Stretta sulle assenze per malattia, concreta possibilità di licenziamento come massimo grado della sanzione disciplinare, più peso alla valutazione dei risultati nella progressione di carriera. Sono alcuni degli emendamenti alla legge delega sulla riforma della pubblica amministrazione voluti dal governo e presentati dal relatore Giorgio Pagliari (Pd). Ma, secondo Il Messaggero, la novità più dirompente contenuta nel pacchetto di proposte di modifica è quella che riguarda la punibilità per la “responsabilità amministrativo-contabile” dei dirigenti della pa. Vale a dire, in soldoni, per i danni erariali causati da atti da loro approvati.

Ebbene, un comma aggiunto all’articolo 13 del ddl firmato dal ministro Marianna Madia prevede “il rafforzamento del principio di separazione tra indirizzo politico-amministrativo e gestione e del conseguente regime di responsabilità dei dirigenti, anche attraverso l’esclusiva imputabilità agli stessi della responsabilità amministrativo-contabile per l’attività gestionale”. Il quotidiano romano, citando alcuni anonimi magistrati della Corte dei conti, interpreta la novità come uno stop alla possibilità di chiamare in causa i vertici politici. Insomma, la responsabilità resterà in capo esclusivamente al dirigente stesso. Cosa che potrebbe determinare la decadenza di molti procedimenti in corso nei confronti di sindaci, presidenti di provincia o ex amministratori. Infatti se la norma passerà, paventano i giudici contabili, sindaci, presidenti di Regione, ministrisottosegretari non saranno più imputabili per l’eventuale malagestione messa in atto dalla macchina amministrativa di cui sono alla guida. Fonti del governo martedì riferivano che l’emendamento è stato studiato proprio per poter far sì che i dirigenti possano essere chiamati a rispondere delle proprie azioni anche se si difendono dicendo di aver eseguito ordini arrivati dalla politica.

C’è però anche una lettura opposta fatta propria dal Corriere della Sera, secondo cui il dirigente “non potrà essere ritenuto responsabile di danni erariali provocati dalle scelte politiche di chi lo indirizza”.

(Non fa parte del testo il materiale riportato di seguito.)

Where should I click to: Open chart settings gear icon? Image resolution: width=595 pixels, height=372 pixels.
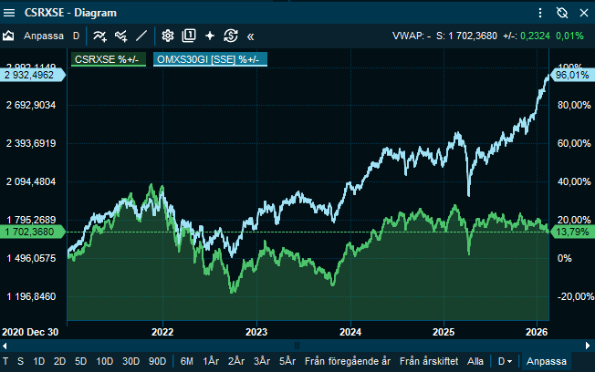(x=168, y=36)
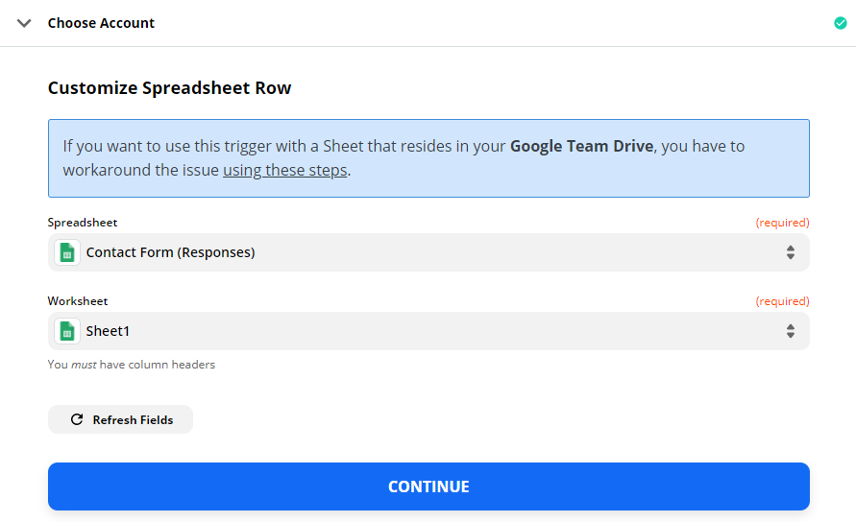Click the required tag next to Worksheet
The height and width of the screenshot is (522, 856).
pyautogui.click(x=782, y=301)
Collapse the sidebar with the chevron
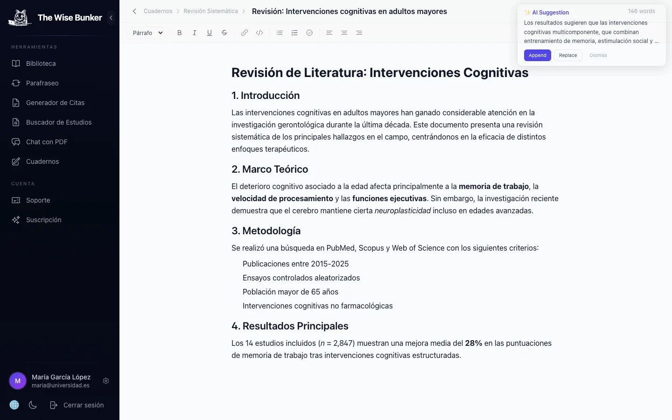The height and width of the screenshot is (420, 672). click(x=111, y=18)
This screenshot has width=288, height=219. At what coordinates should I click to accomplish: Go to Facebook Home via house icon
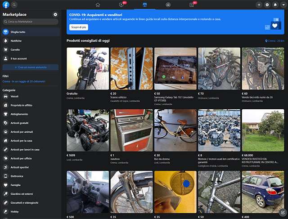click(98, 4)
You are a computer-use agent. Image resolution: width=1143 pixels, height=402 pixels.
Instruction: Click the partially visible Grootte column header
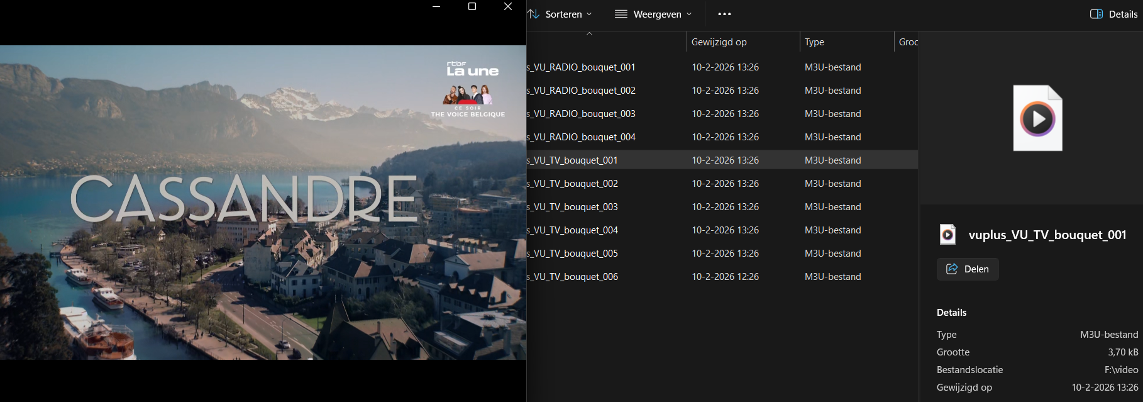point(907,42)
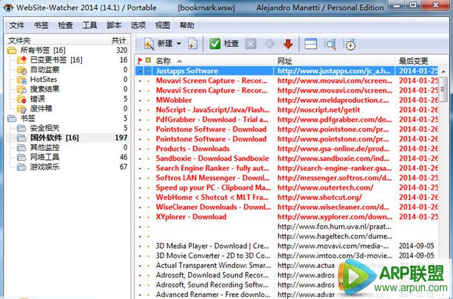Select the HotSites folder
Viewport: 453px width, 299px height.
pos(43,79)

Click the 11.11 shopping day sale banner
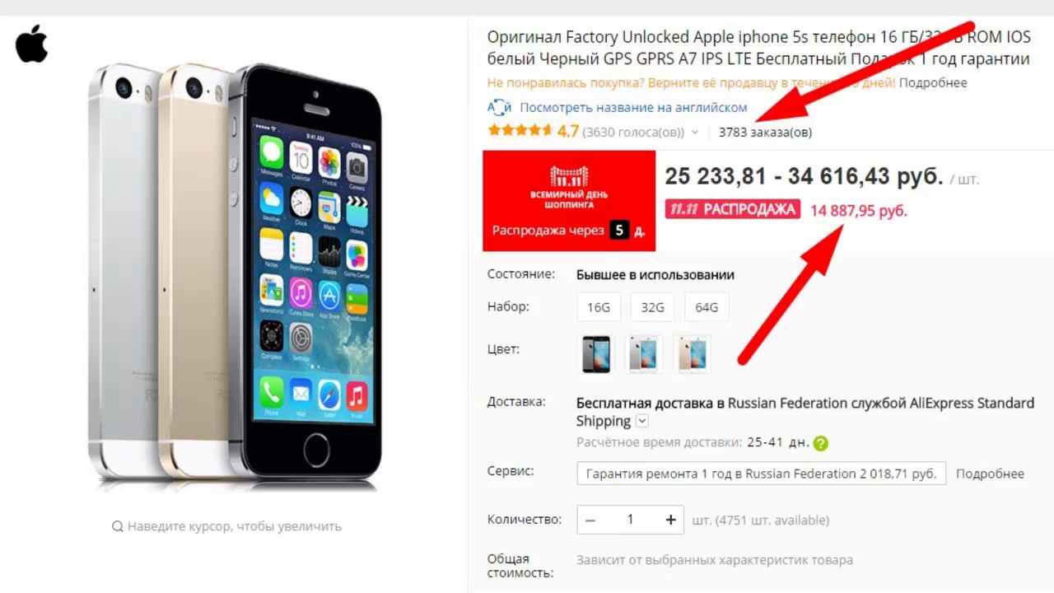pos(569,201)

Passando agli altri emendamenti del pacchetto Pagliari, dopo lo scandalo delle assenze dei vigili romani a Capodanno si conferma innanzitutto la volontà di stringere le maglie sulle visite per confermare lo stato di malattia dei dipendenti pubblici che mancano dal lavoro. Come anticipato, l’esecutivo intende affidare i controlli all’Inps “al fine di garantirne l’effettività”. Giro di vite anche sull’azione disciplinare, fino al licenziamento. Mossa obbligata dopo che sono stati diffusi dati secondo cui nel 2013, a fronte di 7mila procedimenti disciplinari avviati, nei confronti di dipendenti pubblici, solo 200 persone sono state licenziate. Tuttavia, ha precisato Madia, in caso di licenziamenti illegittimi varrà “sempre il reintegro. Anche perché c’è un rischio di spoil-system”. Tradotto: come il ministro e il resto del governo hanno sempre sostenuto, per la pa il Jobs act non vale. Tesi su cui, come è noto, altre frange della maggioranza – vedi Scelta civica – non sono affatto d’accordo.

La road-map della riforma ora prevede qualche giorno di stop. Il 29 gennaio scadono i termini per i subemendamenti, ultimo atto prima di passare al voto in commissione Affari costituzionali al Senato, dove il ddl è al suo primo passaggio. La legge elettorale e l’elezione del capo dello Stato potrebbero rallentare il percorso, ma secondo Madia il governo è già al lavoro sulla parte attuativa, in particolare sul nuovo “testo unico sul pubblico impiego”. D’altra parte “l’indicazione del premier è di avere i decreti pronti quasi in contemporanea con l’approvazione definitiva del ddl”, che dovrebbe avvenire entro la primavera.